■ TUJUAN TUGAS 1 ■
Sebutkan setiap tahun berbeda yang muncul dalam teks tentang penduduk miskin, urutkan dari yang paling awal.
■ TUJUAN TUGAS 2 ■
Teruskan teks tentang jumlah penduduk miskin menurut laporan BPS mulai setelah kalimat terakhirnya.

■ TEKS YANG DIBERIKAN ■
═══

Mengutip laporan terbaru BPS, Kamis (2/1/2014), jumlah penduduk miskin
pada September 2013 bertambah 0,48 juta orang dibandingkan posisi Maret
sebanyak 28,07 juta. Jumlah dan presentase penduduk miskin sepanjang
2004-September 2013 bergerak fluktuatif. Pada periode 2004 ke 2005, jumlah
penduduk miskin tercatat menurun. Namun setahun kemudian, penduduk miskin
justru bertambbah akibar kenaikan harga barang-barang kebutuhan pokok. Pada
periode ini, inflasi umum mencetak level tinggi hingga 17,95%. Selanjutnya pada
2007-Maret 2013, jumlah maupun persentase penduduk miskin kembali menurun.

═══

■ MATERI YANG DITAMPILKAN ■
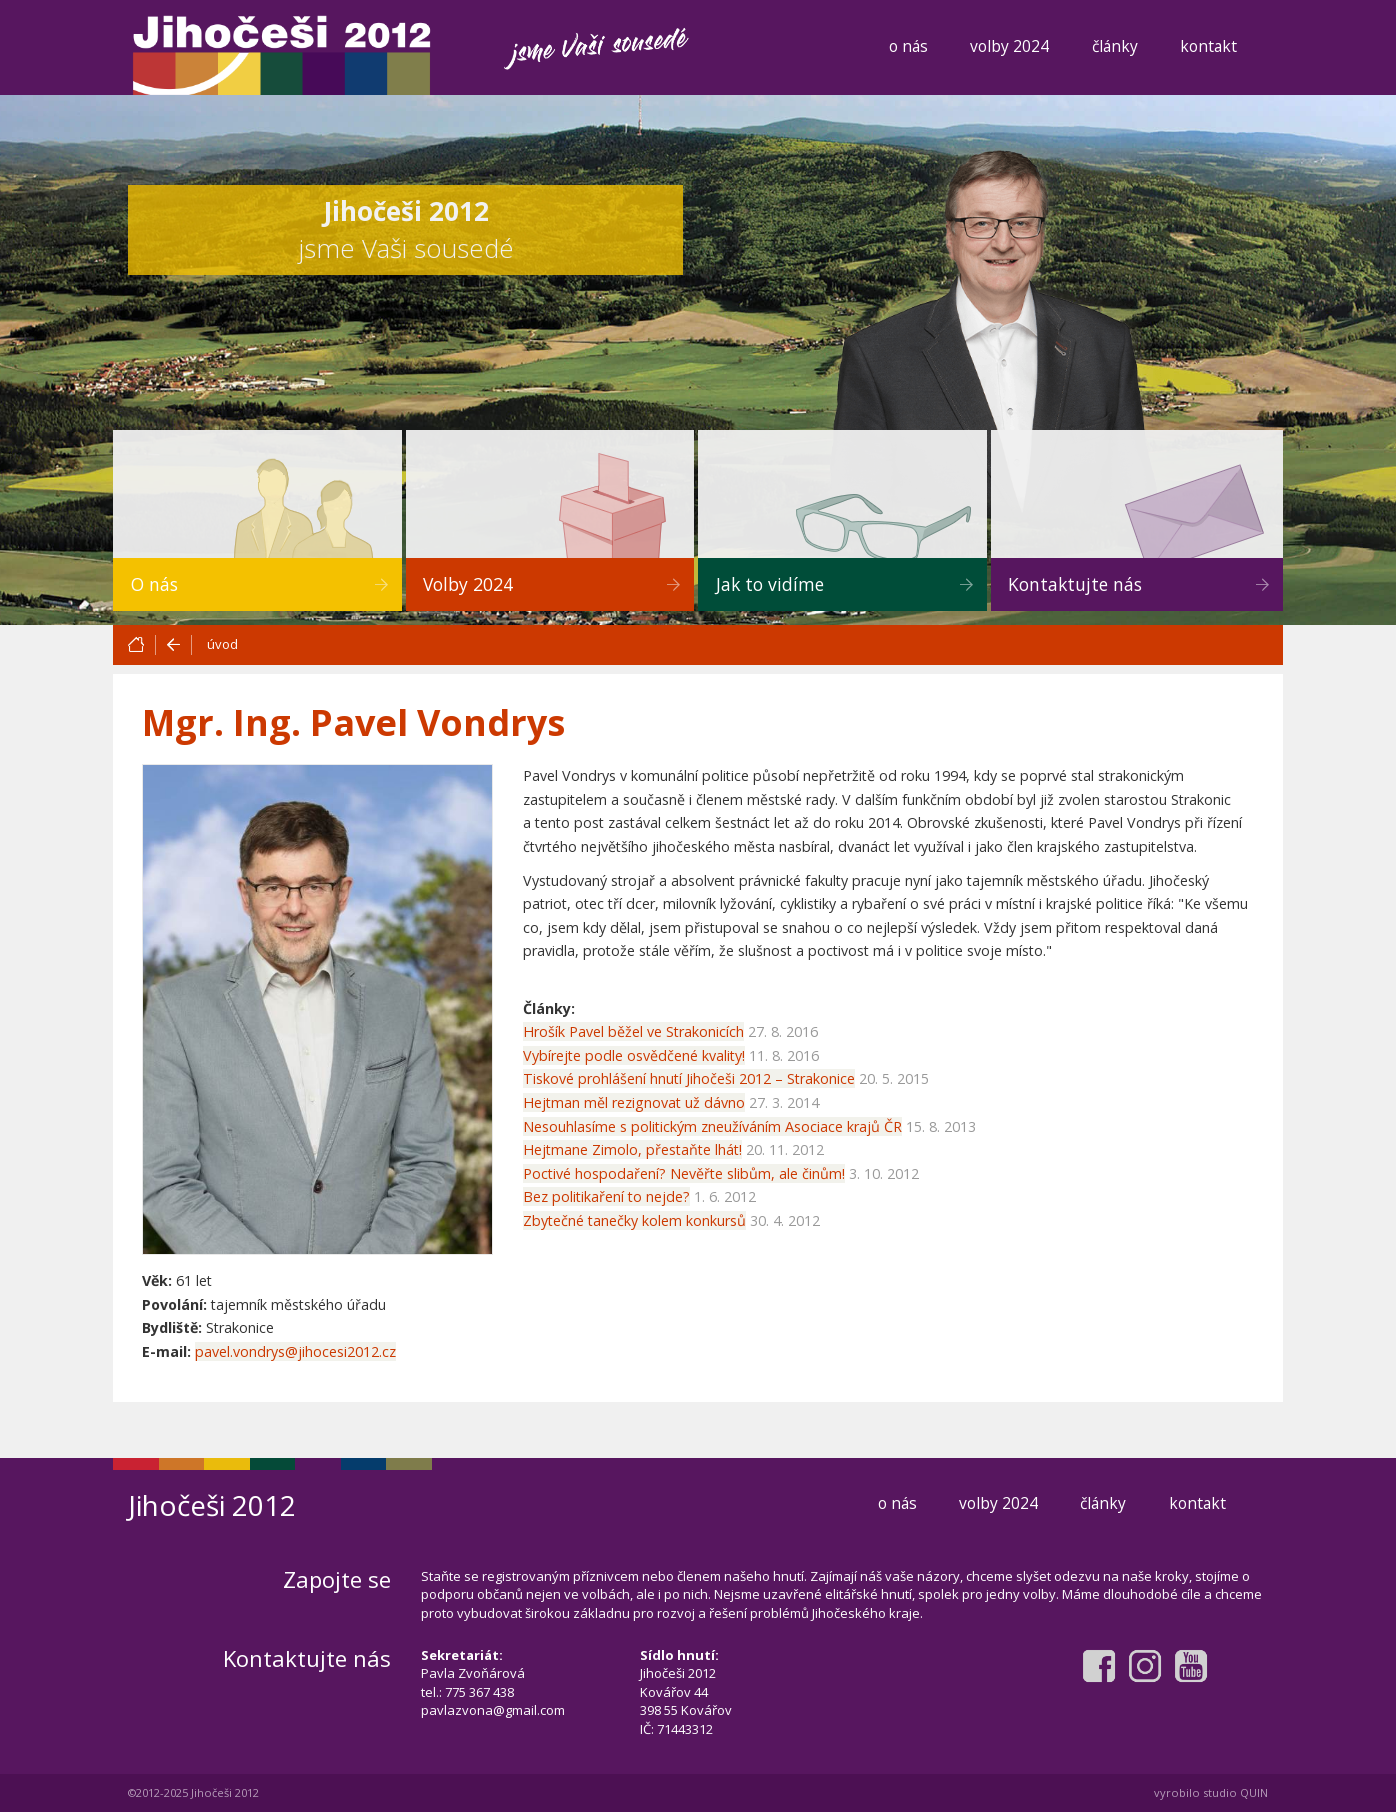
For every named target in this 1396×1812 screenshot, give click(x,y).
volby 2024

═══

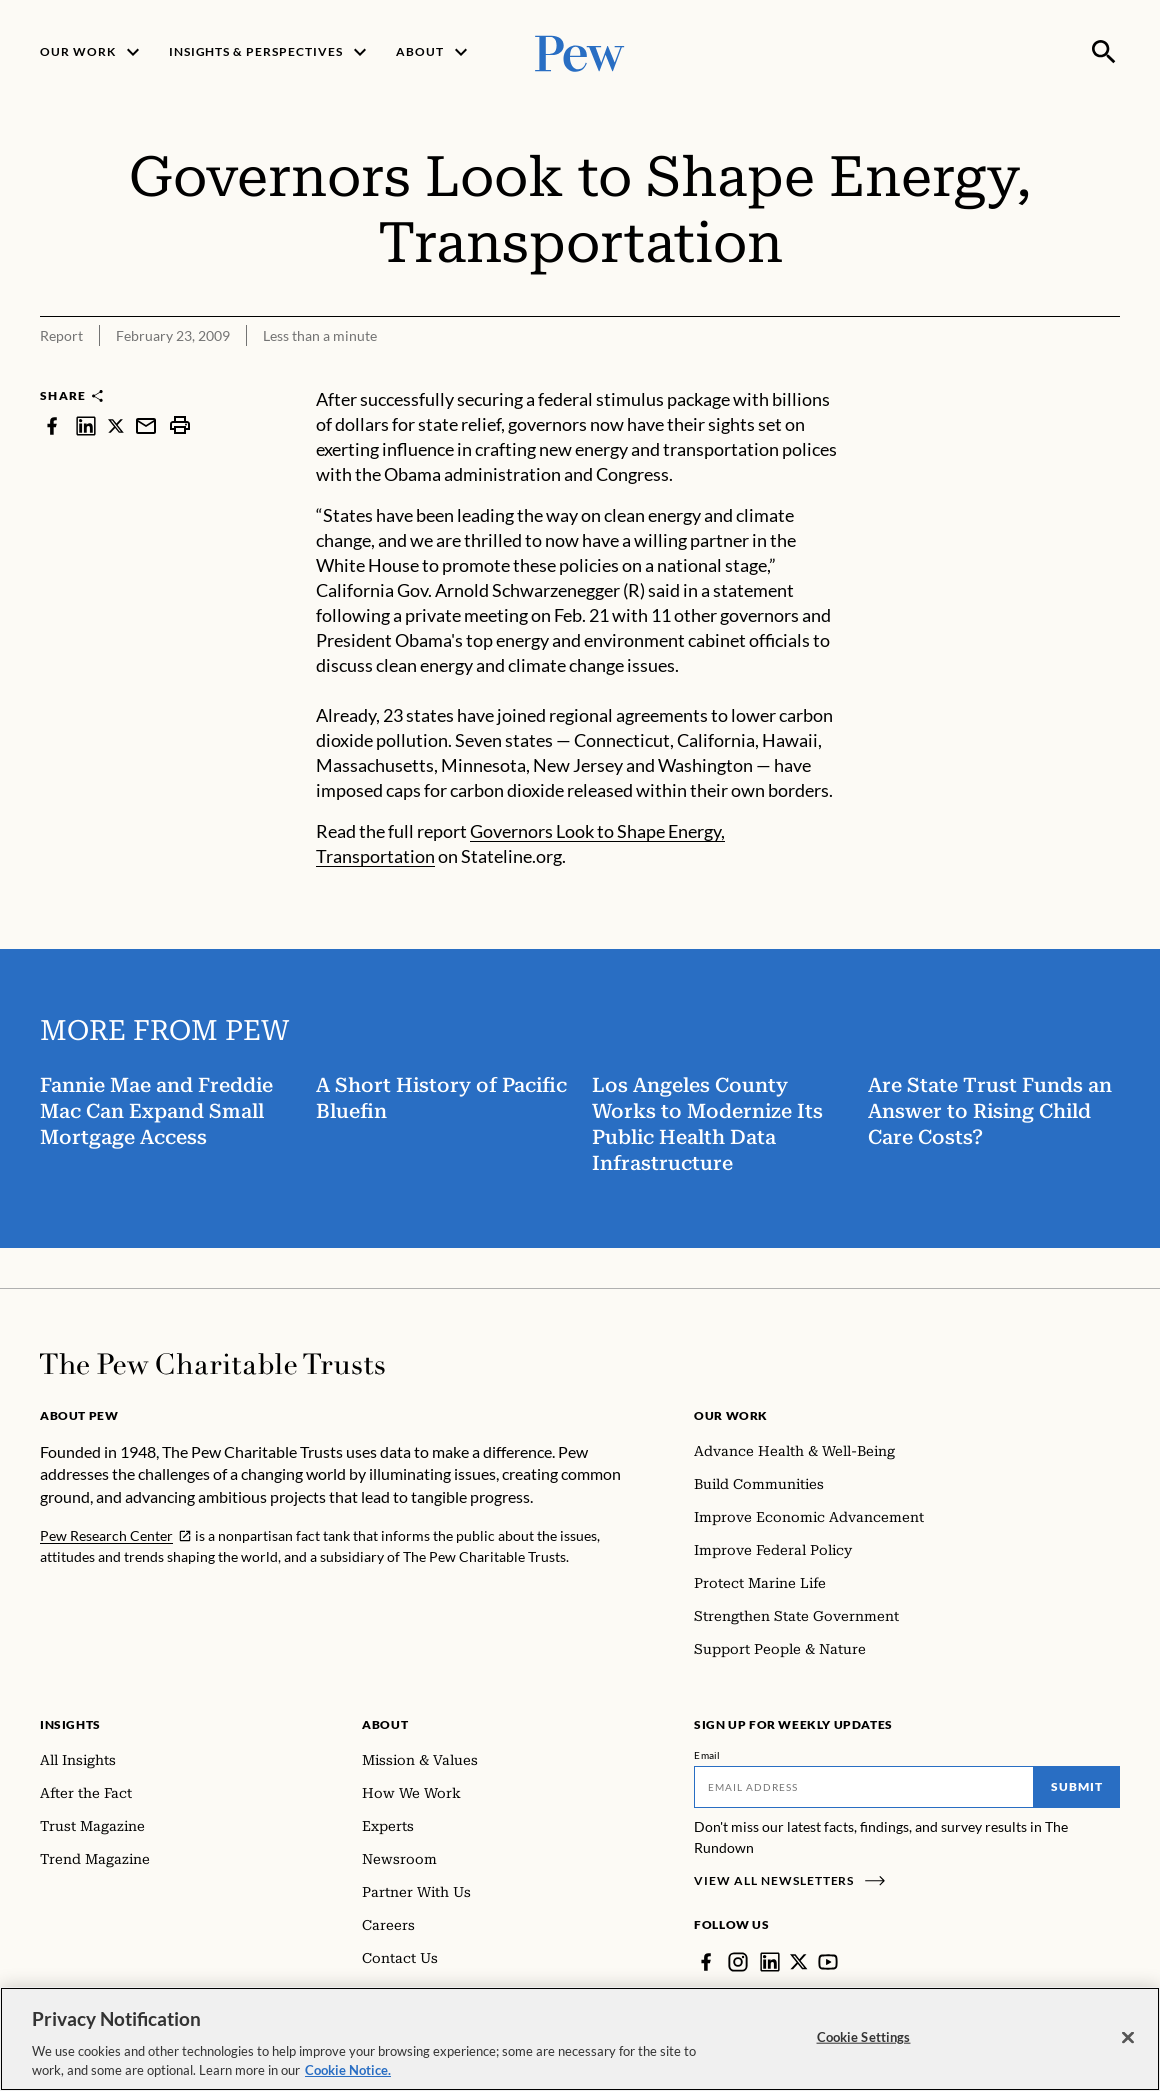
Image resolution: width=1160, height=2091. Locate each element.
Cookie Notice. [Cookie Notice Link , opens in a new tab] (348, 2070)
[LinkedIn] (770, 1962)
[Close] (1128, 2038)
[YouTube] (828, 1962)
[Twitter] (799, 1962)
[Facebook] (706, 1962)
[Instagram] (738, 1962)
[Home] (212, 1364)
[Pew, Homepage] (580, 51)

═══

■ HASIL 1 ■
2004, 2005, 2007, 2013, 2014

■ HASIL 2 ■
Terakhir, periode Maret-September 2013, angka penduduk miskin kembaku mengalami
kenaikan. BPS juga melaporkan, Garis Kemiskinan sepanjang periode
Maret-September 2013 mengalami kenaiakn sebesar 7,85%. Jika pada Maret Garis
Kemiskinan berada di level Rp 271.626 per kapita per bulan, maka enam bulan
kemudian naik menjadi Rp 292.951 per kapita per bulan.
Melalui permasalah tersebut kita akan
bahas tentang bagaimana proses pembangunan desa terpadu sebagai pendekatan yang
baik untuk pembangunan nasional melalui peningkatan ekonomi desa. Tentu saja
dengan dukungan dari sektor lainnya, seperti pendidikan, politik, sosial, dan
psikologi.
B. Rumusan Masalah
Berdasarkan pada latar belakang yang
telah penulis buat, maka dapat dirumuskan masalah yang akan dibahas. Adapun
rumusan masalah tersebut adal sebagai berikut:
1.
Apakah
yang dimaksud dengan pembangunan desa terpadu?
2.
Bagaimanakah
implementasi dan persoalan yang dihadapi dalam pembangunan desa terpadu?
3. Jelaskan beberapa
contoh kasus pelaksanaan pembangunan desa terpadu?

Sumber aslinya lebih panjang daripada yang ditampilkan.